Every time Anne Sterling gets behind the wheel, she stays focused on the road and her surroundings.
“I have post-concussion syndrome,” Anne said. “It’s from a lifetime of concussions.”
Anne said it goes back to her childhood when a neighbor hit her as she was exiting a school bus. She flew into a frozen ditch. The neighbor ran over and said she did not see her.
Another car crash a few years ago reminded Anne of her childhood trauma. She was on her sister’s porch every morning, recuperating.
“As I sat there,” Anne said, “the kids were across the street in the dark and it drove me crazy.”
That is when Anne had the idea to turn her pain into a profession. She makes backpack reflectors that come in all shapes and sizes. She said it frustrates her when people are walking along the side of the street and drivers will only see the person when right upon them.
On Thursday, in honor of Layla Aiken, who died from a hit-and-run crash in March, Anne drove seven hours to give the 8-year-old’s classmates reflectors for free. She gave out over 100 reflectors.
Anne is worried about the other kids in the area, grieving the loss of a classmate while also fearful of becoming the next victim.
WINK News caught up with Layla’s mother, Kathleen Aiken, at a back-to-school event.
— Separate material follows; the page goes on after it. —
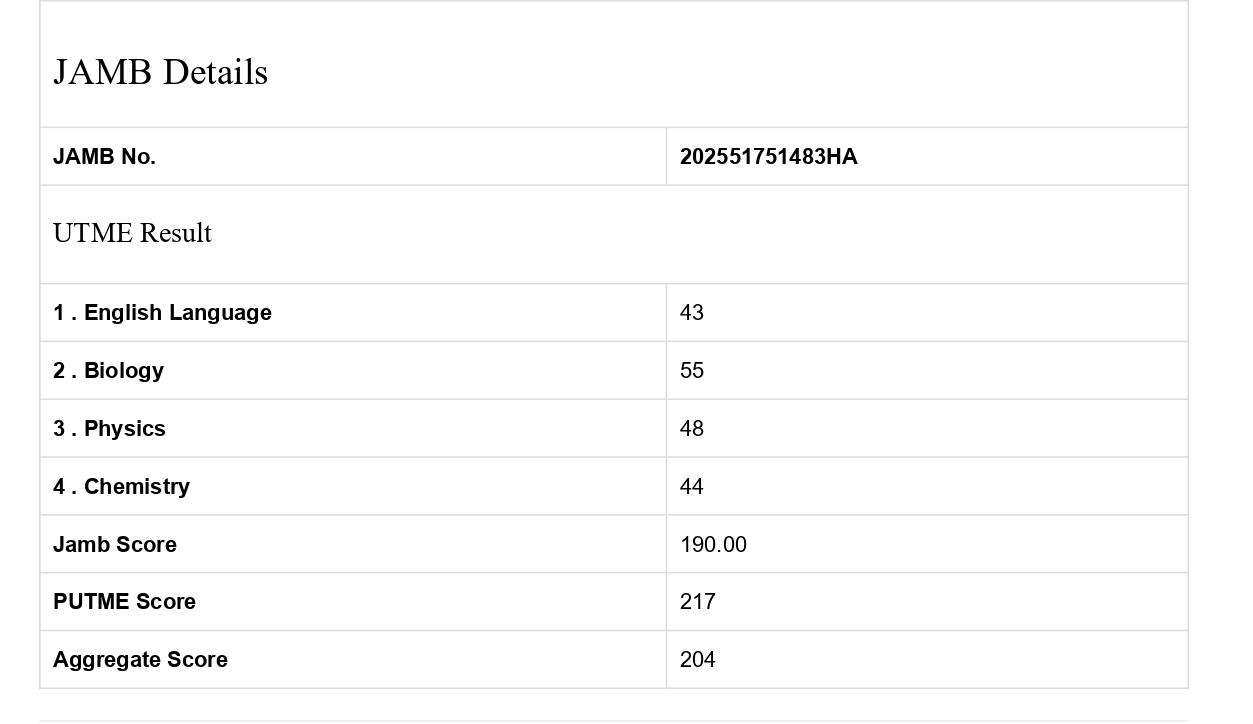Viewport: 1253px width, 724px height.
Task: Click the horizontal divider below the results table
Action: coord(613,720)
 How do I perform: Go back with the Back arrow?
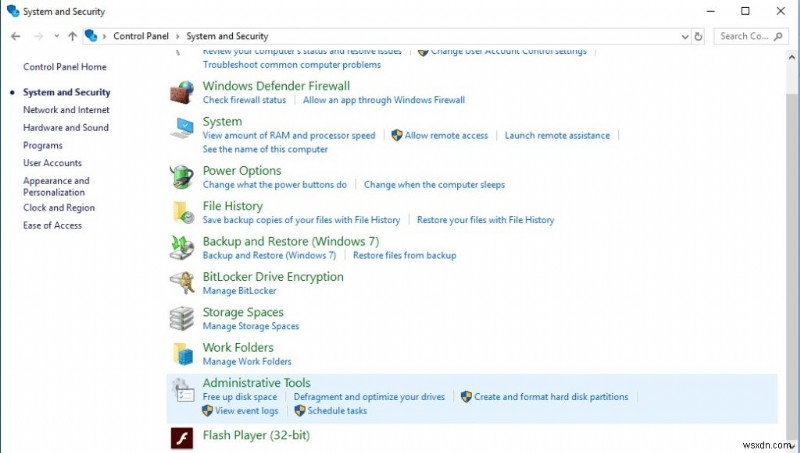click(15, 36)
Her mother told us she is blown away that so many people are still fighting for Layla’s cause.
“To be honest, Layla was so young and her life was so short,” Kathleen said. “I thought it might get swept under the carpet rather quickly.”
For Anne, it is simple. Her goal is to say lives, even if it is only one child. It is why she works everyday shining a light on bus stop safety.
“It would make everything worthwhile,” Anne said. “Everything from getting hit, you know, getting off that bus to now.”